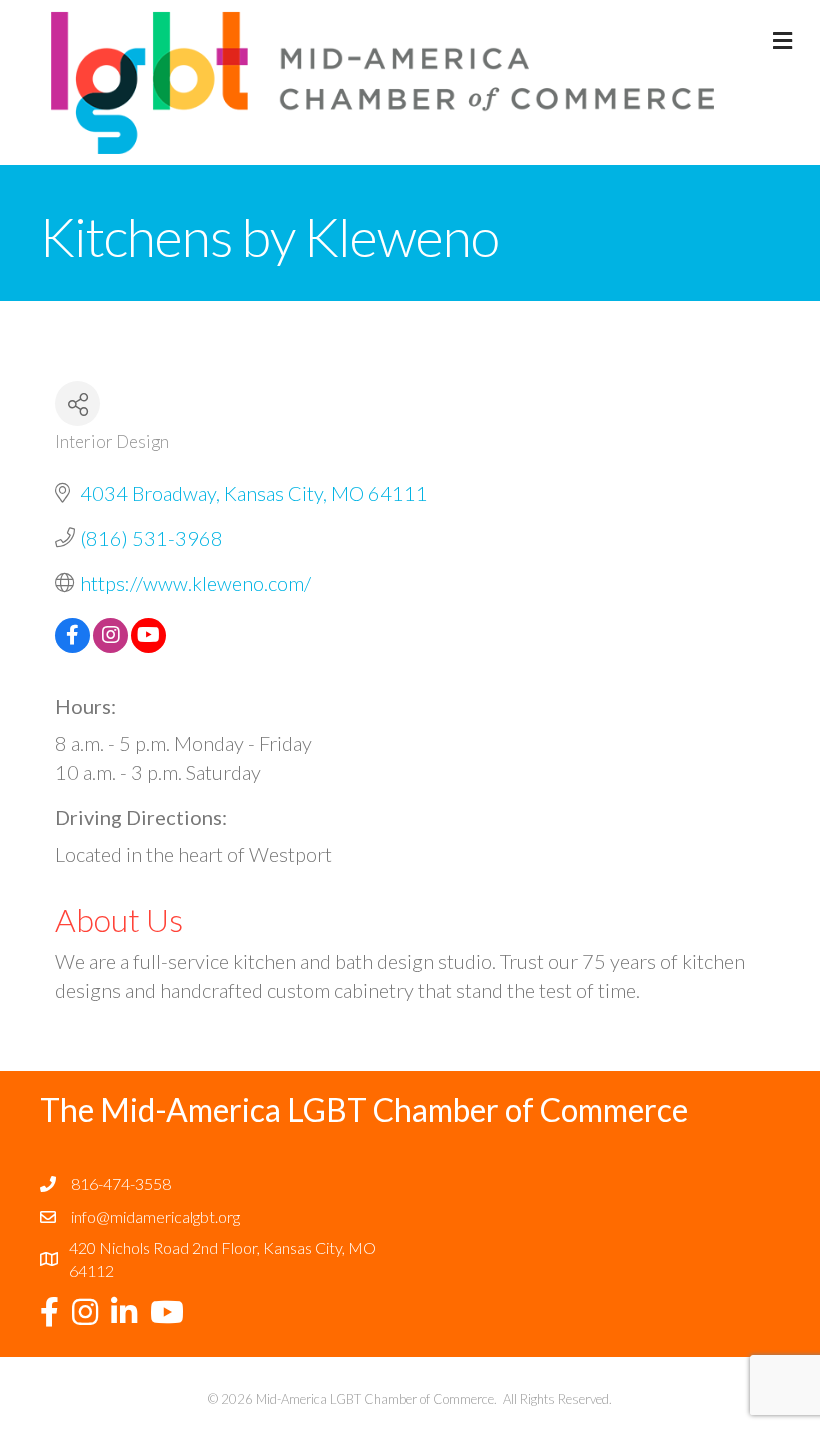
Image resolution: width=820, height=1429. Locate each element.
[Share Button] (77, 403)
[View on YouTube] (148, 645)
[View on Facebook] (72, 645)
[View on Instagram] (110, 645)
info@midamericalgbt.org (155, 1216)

■ Your instructions
Return each line from the data where the string "View" can be found.

■ Answer space
[View on YouTube] (148, 645)
[View on Facebook] (72, 645)
[View on Instagram] (110, 645)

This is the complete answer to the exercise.